Professor Adam Watt

Professor of French and Comparative Literature

Email:

Extension: 2424

Telephone: 01392 722424

Research

My research to date has focussed primarily on the life and work of Marcel Proust (1871-1922). I wrote my doctoral thesis (2005) and published my first book (2009) on the act of reading in Proust’s A la recherche du temps perdu. My other books include The Cambridge Introduction to Marcel Proust (2011); an illustrated critical biography, Marcel Proust (2013; Chinese edition 2014); and, most recently, as editor, a major reference work, Marcel Proust in Context (2013; paperback 2016) in the Cambridge University Press ‘Literature in Context’ series. I have published articles and chapters in English and French on various aspects of Proust’s work and delivered conference papers and invited talks in the UK, in France, Holland and the United States. Many of my publications take a comparative approach,examining Proust's writing in relation to authors such as Dante, Samuel Beckett, Roland Barthes, Eve Sedgwick and Anne Carson. I organised a major international conference at Exeter in December 2013 to commemorate the centenary of Du côté de chez Swann. A selection of papers from the conference appeared in 2015 as a special number of Marcel Proust Aujourd'hui that I guest-edited. See http://www.brill.com/products/book/swann-100-swanni-100-ans. An article of mine on letters of rupture in Proust was recently published in Danish translation in a special number of the Danish journal of literature and criticism, Passage: see http://da.unipress.dk/udgivelser/p/passage-73/.
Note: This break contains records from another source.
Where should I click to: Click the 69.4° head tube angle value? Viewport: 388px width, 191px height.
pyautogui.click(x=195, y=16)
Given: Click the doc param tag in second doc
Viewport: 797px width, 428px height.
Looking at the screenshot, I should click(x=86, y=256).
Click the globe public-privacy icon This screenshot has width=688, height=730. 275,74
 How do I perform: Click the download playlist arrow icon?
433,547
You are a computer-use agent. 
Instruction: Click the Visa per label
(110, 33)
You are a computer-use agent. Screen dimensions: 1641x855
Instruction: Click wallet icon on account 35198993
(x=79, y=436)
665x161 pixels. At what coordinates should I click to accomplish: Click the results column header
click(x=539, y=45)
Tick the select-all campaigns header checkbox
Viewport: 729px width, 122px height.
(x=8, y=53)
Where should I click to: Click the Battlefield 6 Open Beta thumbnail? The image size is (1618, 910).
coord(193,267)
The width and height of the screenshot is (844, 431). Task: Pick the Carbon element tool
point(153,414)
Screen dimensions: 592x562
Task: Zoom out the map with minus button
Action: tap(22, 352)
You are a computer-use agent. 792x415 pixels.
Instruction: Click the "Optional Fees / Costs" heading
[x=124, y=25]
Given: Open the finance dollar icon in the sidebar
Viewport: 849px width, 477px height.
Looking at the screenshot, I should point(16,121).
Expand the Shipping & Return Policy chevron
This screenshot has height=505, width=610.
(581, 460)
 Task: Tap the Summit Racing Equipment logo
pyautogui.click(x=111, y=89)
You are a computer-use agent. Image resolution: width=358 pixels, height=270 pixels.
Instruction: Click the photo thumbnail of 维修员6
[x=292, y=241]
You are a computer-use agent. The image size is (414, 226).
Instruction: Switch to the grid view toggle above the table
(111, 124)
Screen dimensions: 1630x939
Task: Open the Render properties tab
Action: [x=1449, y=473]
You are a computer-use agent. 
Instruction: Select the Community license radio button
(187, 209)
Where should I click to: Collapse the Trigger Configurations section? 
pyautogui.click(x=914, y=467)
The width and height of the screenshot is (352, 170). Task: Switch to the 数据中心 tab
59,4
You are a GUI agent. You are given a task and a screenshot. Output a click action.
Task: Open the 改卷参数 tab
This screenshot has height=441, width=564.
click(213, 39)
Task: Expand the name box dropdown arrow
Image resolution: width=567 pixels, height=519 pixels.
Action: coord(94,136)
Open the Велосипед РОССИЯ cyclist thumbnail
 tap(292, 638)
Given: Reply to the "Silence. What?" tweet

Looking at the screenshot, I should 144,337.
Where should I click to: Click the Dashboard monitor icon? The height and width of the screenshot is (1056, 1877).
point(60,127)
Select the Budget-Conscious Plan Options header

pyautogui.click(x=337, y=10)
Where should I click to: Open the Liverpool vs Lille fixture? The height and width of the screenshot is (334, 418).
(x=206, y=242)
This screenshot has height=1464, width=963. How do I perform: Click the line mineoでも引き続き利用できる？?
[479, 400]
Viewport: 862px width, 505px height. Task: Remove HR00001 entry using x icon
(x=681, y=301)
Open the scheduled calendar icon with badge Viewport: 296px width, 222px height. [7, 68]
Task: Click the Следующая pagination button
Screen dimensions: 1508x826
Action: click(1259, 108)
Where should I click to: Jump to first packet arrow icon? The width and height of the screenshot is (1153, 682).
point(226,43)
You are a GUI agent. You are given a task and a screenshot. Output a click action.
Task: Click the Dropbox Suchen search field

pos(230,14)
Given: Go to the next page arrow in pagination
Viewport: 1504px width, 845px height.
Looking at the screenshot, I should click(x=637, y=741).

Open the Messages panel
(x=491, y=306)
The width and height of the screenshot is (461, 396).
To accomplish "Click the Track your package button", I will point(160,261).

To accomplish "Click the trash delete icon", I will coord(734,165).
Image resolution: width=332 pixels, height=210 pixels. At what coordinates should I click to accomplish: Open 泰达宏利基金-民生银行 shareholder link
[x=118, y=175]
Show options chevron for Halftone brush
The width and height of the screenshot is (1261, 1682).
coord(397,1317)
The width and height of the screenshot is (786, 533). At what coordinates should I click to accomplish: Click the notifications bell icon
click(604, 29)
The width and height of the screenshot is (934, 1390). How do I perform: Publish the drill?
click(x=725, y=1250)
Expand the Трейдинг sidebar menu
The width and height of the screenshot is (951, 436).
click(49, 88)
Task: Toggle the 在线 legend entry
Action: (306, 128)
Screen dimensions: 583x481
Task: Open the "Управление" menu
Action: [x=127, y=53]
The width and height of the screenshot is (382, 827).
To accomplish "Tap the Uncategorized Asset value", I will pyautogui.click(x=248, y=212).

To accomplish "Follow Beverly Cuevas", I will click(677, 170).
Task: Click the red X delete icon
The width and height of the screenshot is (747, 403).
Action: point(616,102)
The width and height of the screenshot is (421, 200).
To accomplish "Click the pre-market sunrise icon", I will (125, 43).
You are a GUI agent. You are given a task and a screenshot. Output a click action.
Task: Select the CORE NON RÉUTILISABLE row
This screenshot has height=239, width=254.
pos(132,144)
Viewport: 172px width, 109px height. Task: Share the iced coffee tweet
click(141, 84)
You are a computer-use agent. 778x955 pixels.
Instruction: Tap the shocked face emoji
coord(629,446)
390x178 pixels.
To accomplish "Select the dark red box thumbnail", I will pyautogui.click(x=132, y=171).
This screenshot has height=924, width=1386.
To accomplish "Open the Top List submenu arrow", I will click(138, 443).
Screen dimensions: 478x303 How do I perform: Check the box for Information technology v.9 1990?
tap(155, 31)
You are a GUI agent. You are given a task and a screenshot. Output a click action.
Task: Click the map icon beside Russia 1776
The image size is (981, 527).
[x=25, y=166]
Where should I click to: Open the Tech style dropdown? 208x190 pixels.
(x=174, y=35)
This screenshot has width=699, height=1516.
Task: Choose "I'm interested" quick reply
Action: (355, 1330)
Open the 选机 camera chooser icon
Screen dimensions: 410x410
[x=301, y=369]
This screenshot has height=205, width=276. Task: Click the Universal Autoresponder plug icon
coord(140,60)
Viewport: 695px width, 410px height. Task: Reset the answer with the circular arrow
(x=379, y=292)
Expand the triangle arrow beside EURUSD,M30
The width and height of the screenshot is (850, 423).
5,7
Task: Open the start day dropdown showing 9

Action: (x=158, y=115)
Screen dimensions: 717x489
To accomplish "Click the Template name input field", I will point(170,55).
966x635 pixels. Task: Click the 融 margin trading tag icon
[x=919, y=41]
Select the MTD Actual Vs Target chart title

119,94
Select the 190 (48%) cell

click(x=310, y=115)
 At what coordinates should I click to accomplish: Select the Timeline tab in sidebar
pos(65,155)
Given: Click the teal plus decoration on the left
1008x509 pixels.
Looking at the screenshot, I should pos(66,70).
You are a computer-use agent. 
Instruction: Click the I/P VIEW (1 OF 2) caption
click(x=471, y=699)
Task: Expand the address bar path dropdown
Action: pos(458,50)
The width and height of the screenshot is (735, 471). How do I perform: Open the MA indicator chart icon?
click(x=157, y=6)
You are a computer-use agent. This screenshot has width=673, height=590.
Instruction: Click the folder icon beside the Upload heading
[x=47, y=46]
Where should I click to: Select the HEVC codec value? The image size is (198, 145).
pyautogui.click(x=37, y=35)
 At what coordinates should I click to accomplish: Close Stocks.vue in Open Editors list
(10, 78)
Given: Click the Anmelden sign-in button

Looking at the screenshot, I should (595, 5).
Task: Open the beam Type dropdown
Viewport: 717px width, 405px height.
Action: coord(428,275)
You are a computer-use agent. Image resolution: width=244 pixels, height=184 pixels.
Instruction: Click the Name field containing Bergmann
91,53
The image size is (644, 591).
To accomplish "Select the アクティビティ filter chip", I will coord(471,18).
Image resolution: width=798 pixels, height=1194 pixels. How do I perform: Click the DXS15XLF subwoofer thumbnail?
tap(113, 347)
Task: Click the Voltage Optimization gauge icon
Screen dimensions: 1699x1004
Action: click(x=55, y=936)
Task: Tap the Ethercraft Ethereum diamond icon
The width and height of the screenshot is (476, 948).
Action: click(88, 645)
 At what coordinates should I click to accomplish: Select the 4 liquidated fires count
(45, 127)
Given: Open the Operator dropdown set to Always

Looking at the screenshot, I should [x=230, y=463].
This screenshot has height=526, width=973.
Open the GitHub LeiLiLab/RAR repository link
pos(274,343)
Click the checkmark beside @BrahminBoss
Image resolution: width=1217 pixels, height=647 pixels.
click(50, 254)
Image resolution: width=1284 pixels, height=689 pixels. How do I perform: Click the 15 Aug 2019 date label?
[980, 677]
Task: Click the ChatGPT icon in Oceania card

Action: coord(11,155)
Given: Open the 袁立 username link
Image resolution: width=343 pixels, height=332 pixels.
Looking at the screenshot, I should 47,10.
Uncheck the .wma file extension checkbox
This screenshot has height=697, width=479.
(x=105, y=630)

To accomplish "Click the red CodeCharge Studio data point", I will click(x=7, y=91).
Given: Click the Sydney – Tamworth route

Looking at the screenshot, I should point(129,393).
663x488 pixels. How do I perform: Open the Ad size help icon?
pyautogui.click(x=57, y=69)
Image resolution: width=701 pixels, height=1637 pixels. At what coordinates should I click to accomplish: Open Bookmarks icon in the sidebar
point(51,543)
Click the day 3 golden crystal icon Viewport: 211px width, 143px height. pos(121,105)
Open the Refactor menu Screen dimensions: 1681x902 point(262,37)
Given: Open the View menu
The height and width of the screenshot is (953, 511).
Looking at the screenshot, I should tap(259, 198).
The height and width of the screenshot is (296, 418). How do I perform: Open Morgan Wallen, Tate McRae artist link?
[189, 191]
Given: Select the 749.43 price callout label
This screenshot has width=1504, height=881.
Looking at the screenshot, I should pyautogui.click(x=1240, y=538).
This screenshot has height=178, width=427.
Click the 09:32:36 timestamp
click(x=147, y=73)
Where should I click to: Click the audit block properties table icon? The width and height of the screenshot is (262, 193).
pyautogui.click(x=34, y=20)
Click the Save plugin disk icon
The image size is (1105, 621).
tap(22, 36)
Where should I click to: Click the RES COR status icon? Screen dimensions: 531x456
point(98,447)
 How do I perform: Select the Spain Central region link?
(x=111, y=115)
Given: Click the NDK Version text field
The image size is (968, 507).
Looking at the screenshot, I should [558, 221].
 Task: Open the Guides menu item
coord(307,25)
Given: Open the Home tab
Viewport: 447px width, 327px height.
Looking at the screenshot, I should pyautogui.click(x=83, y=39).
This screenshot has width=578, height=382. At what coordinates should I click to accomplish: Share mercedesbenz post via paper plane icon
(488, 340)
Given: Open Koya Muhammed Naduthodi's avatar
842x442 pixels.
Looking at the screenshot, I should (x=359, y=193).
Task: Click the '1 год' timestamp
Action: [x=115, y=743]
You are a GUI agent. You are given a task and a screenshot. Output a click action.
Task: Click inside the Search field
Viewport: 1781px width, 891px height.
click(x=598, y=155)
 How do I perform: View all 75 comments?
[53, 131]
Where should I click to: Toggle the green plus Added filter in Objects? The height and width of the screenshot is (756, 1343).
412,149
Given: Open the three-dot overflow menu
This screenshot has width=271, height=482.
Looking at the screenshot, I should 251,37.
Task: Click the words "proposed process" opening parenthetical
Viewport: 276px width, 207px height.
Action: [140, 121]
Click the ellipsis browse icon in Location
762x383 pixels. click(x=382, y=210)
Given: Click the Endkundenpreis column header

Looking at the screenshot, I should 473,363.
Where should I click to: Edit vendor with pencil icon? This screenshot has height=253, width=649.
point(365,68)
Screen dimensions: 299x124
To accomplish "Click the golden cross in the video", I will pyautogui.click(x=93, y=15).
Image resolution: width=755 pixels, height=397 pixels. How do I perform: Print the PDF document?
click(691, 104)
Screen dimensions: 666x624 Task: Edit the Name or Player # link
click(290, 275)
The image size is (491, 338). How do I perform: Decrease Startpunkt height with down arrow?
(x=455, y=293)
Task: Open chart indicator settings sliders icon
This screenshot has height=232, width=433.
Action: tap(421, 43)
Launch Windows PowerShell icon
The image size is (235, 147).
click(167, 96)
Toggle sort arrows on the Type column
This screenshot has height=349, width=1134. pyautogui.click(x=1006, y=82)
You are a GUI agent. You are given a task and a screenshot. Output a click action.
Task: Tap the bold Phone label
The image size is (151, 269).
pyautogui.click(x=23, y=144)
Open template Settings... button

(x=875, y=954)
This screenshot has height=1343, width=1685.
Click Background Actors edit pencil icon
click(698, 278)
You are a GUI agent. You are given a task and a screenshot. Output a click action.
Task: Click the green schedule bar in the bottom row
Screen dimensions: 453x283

Other recent publications include my 2016 review essay about the French television adaptation of Proust's novel: http://h-france.net/fffh/maybe-missed/nina-companeez-a-la-recherche-du-temps-perdu/; an article published in Contemporary French and Francophone Studies on Anne Carson's The Albertine Workout; and another, on poetry, painting and colour in Proust and Valery, that appeared in the summer 2017 number of French Studies.

I am interested in the evolution of twentieth-century first-person writing after Proust, specifically the cases of Paul Valéry (1871-1945), Michel Leiris(1901-90) and Samuel Beckett (1906-89). I have published on French poetry in translation and the writing of ‘versions’: free, adaptive interpretations of French poetic writings by authors such as Derek Mahon, Tom Paulin and Ciaran Carson. I write reviews for a number of journals, including the Times Literary Supplement.

History of the Novel in French

I am editor of a major new project currently underway, The Cambridge History of the Novel in French. This edited volume will consist of forty commissioned chapters by specialists, spanning from the late medieval period to the present day. There has been no such work, aiming at comprehensiveness of coverage, since George Saintsbury's two-volume History of the French Novel (1917-19). One hundred years on, the present project will address this peculiar gap in scholarship.